Let X be a matrix that holds the data. X is mean centered, thus having zero mean columns. Let A and B denote the main effects and AB the interaction of these effects. Two main effects in a biological experiment can be time (A) and pH (B), and these two effects may interact. In designing such experiments one controls the main effects to several (at least two) levels. The different levels of an effect can be referred to as A1, A2, A3 and A4, representing 2, 3, 4, 5 hours from the start of the experiment. The same thing holds for effect B, for example, pH 6, pH 7 and pH 8 can be considered effect levels.

A and B are required to be balanced if the effect estimates need to be orthogonal and the partitioning unique. Matrix E holds the information that is not assigned to any effect. The partitioning gives the following notation:

 $X = A+B+AB+E \,$

== Calculating main effect estimate A (or B) ==

Find all rows that correspond to effect A level 1 and average these rows. The result is a vector. Repeat this for the other effect levels. Make a new matrix of the same size of X and place the calculated averages in the matching rows. That is, give all rows that match effect (i.e.) A level 1 the average of effect A level 1.
After completing the level estimates for the effect, perform an SCA. The scores of this SCA are the sample deviations for the effect, the important variables of this effect are in the weights of the SCA loading vector.

== Calculating interaction effect estimate AB ==

Estimating the interaction effect is similar to estimating main effects. The difference is that for interaction estimates the rows that match effect A level 1 are combined with the effect B level 1 and all combinations of effects and levels are cycled through. In our example setting, with four time point and three dosage levels there are 12 interaction sets {A1-B1, A1B2, A2B1, A2B2 and so on}. It is important to deflate (remove) the main effects before estimating the interaction effect.

== SCA on partitions A, B and AB ==

Simultaneous component analysis is mathematically identical to PCA, but is semantically different in that it models different objects or subjects at the same time.
The standard notation for a SCA – and PCA – model is:

 $X=TP^{'}+E \,$

where X is the data, T are the component scores and P are the component loadings. E is the residual or error matrix.
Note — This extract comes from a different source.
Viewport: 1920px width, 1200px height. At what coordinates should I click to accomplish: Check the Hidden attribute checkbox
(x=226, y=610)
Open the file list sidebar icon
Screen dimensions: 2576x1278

Because ASCA models the variation partitions by SCA, the model for effect estimates looks like this:

 $A=T_{a}P_{a}^{'}+E_{a} \,$

 $B=T_{b}P_{b}^{'}+E_{b} \,$

 $AB=T_{ab}P_{ab}^{'}+E_{ab} \,$

 $E=T_{e}P_{e}^{'}+E_{e} \,$

Note that every partition has its own error matrix. However, algebra dictates that in a balanced mean centered data set every two level system is of rank 1. This results in zero errors, since any rank 1 matrix can be written as the product of a single component score and loading vector.
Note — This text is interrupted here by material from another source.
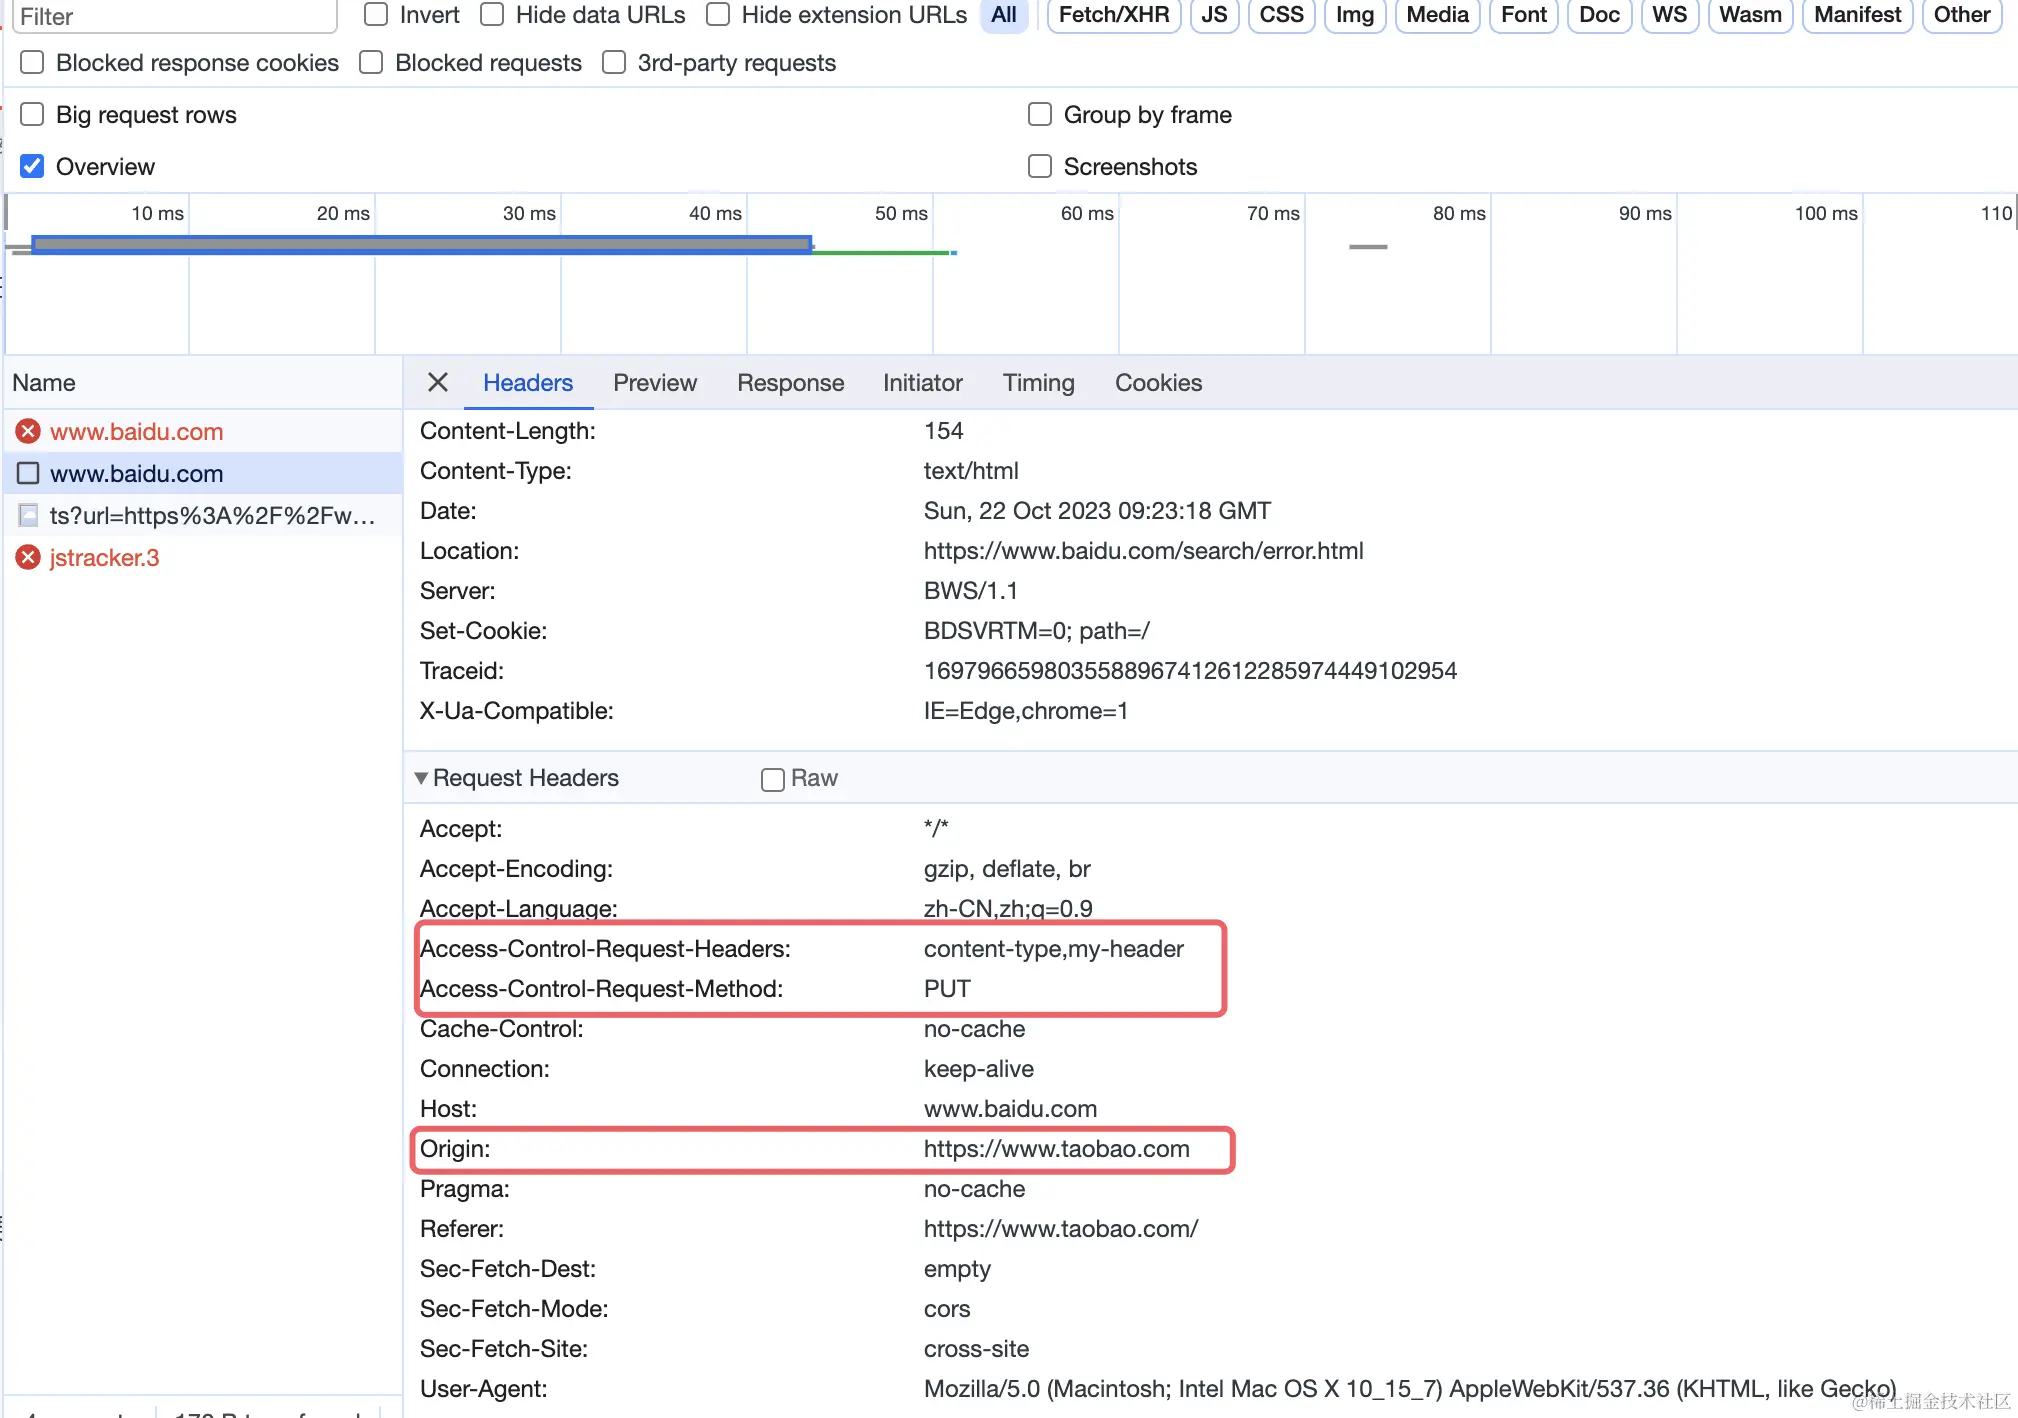Click blue request bar in overview timeline
This screenshot has height=1418, width=2018.
[x=420, y=244]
The full ASCA model with two effects and interaction including the SCA looks like this:

Decomposition:

 $X=A+B+AB+E \,$

 $X=T_{a}P_{a}^{'}+T_{b}P_{b}^{'}+T_{ab}P_{ab}^{'}+T_{e}P_{e}^{'}+E_{a}+E_{b}+E_{ab}+E_{e}+E \,$

== Time as an effect ==

Because 'time' is treated as a qualitative factor in the ANOVA decomposition preceding ASCA, a nonlinear multivariate time trajectory can be modeled. An example of this is shown in Figure 10 of this reference.